As Pastor Thomas refer, sometimes I'm referred to as black America's attorney general. And we stand on the principle of equal justice. So, let me be exceedingly clear on this point. When we look at how these five black officers who were caught on camera, committing a crime, and when we look at how fast the police chief and the police department terminated them, and we look at how swiftly the district attorney bought charges against them in less than 20 days.

We want to proclaim that this is the blueprint going forward for anytime, any officers, whether they be black or white, will be held accountable. No longer can you tell us we got to wait six months to a year, even though we got a video with evidence of the excessive force in the crime. No more can you tell us that anymore because with these five black officers, you are moving swiftly.

And as the chief said, it was important for the community that they took swift action, and that justice moves swiftly against these five officers who happened to be African American. Well, it is white officers, we think it's also important to the community that there is swift action and that we move swiftly to justice.


And make us, let's be honest, let's think about it. This is not the first time that we saw police officers commit in crime and engaging in excessive, brutal force against black people in America who are unarmed. But yet, we have never seen swift justice like this. Think about, Laquan McDonald in Chicago, Illinois, kind of what that - was that over a year, 14 months, even though they had that video on day one.

Think about the video of Eric Garner in Staten Island, New York. How long it took, Kareem Abdul-Jabbar. Think about all these cases, Alton Sterling silky in Baton Rouge, Louisiana own video. Think about Pamela Turner, Houston, Texas, killed on video. It took a year for them to bring charges in her case, even though they had the video day one. Think about Ronald Greene in Louisiana. I mean, he had that video for day one, it took over a year to bring charges against them. I mean, so many, my God. Think about 14-year-old Tamir Rice on video. And why justice didn't move swiftly for any of these black people when they were killed by white police officers.

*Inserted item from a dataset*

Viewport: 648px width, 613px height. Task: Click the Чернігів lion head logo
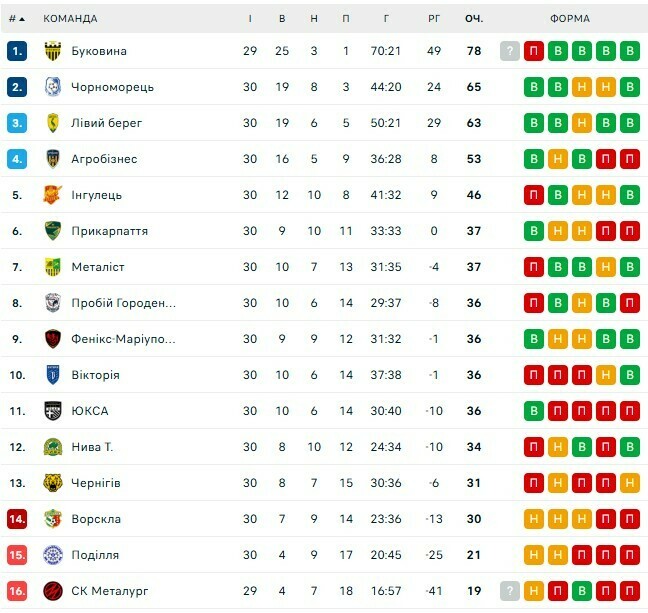53,483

So, we have to make the point exceedingly clear. We now have the blueprint America. And we want to accept less going forward in the future. We won't have black officers treated differently than white officers. We want equal justice under the law, Kareem deserved it, Tamir Rice deserve it, Ronald Greene deserved it, Alton Sterling deserved it, Eric Garner deserve it, Pamela Turner deserved it. All our children.

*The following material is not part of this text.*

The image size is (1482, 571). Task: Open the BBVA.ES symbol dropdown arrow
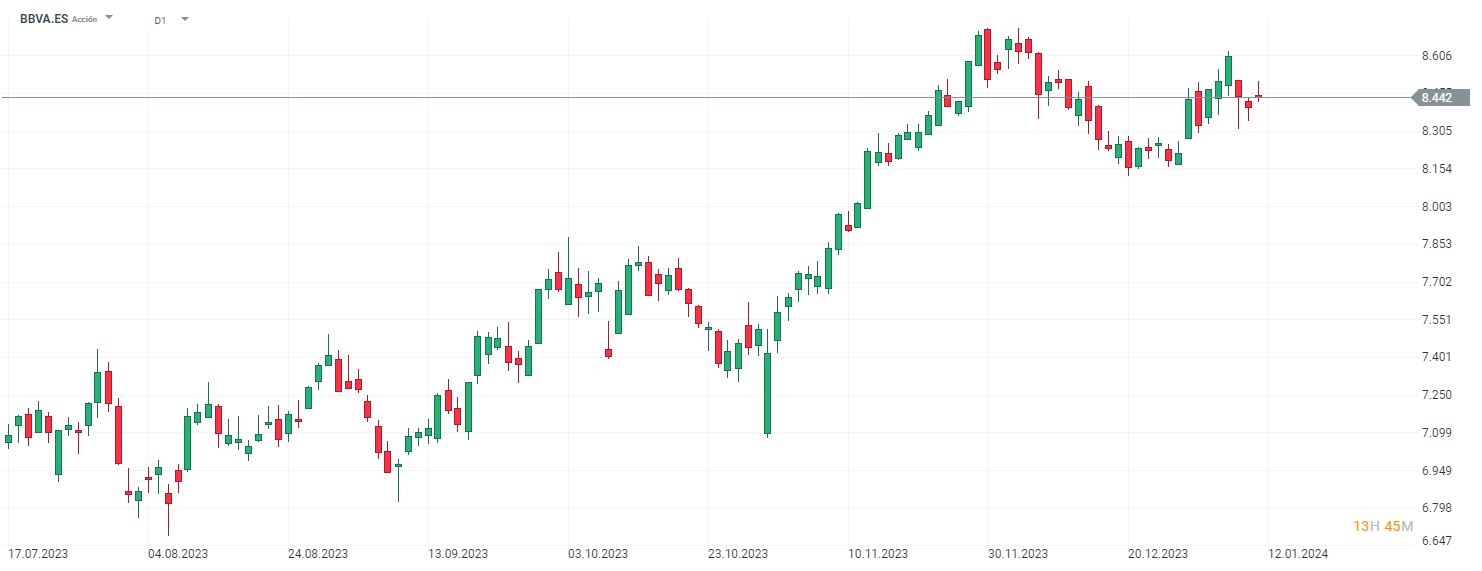pos(109,18)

Byron Williams deserved it. I mean, he was killed for riding a bicycle while black in Las Vegas on video. And yet the investigation is still going on over a year. And so, we have a precedent that has been set here in Memphis. And we intend to hold this blueprint for all America from this day forward.

Now, also, and you're going to hear from her man with grace and dignity for (Inaudible) Tyre's mother. She said previously that she feels God used her son as an assignment. And Bishop Williamson, even though it's very, very painful, and God knows this is tragic, that she believes God used her son as an assignment. Amen.

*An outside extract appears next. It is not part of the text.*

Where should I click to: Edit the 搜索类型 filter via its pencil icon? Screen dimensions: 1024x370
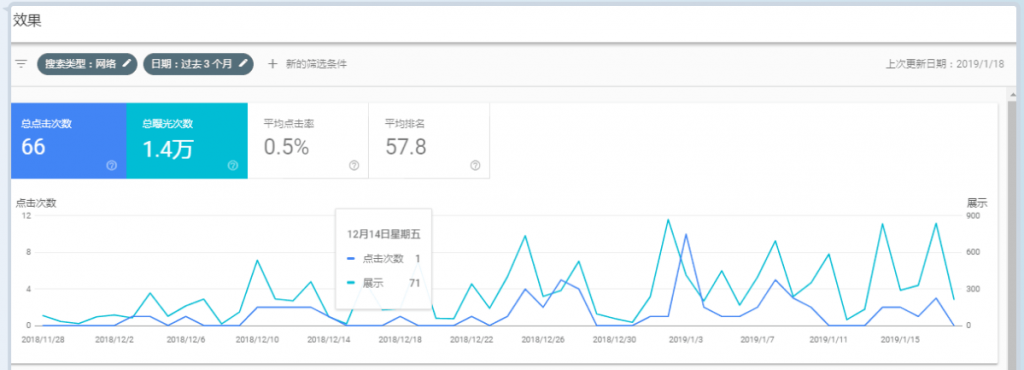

And her and Mr. Wells said, this assignment is for reform, reform that we can try to prevent some of these hashtag, black and brown people have been unjustly killed by police. Then we can create a Tyre law here in Tennessee. That will be various - that were emphasized the importance of police officers.

President Turner to have a duty to intervene when they see crimes being committed, even if those crimes are being committed by their fellow officers. That will be the appropriate legacy that we give Tyre Nichols, if we really say we want justice for justice is not just justice for one family, is justice for all of us. That's what RowVaughn is praying for.

She wants to reform. We want this duty to intervene to become Tyre's love, just like they have.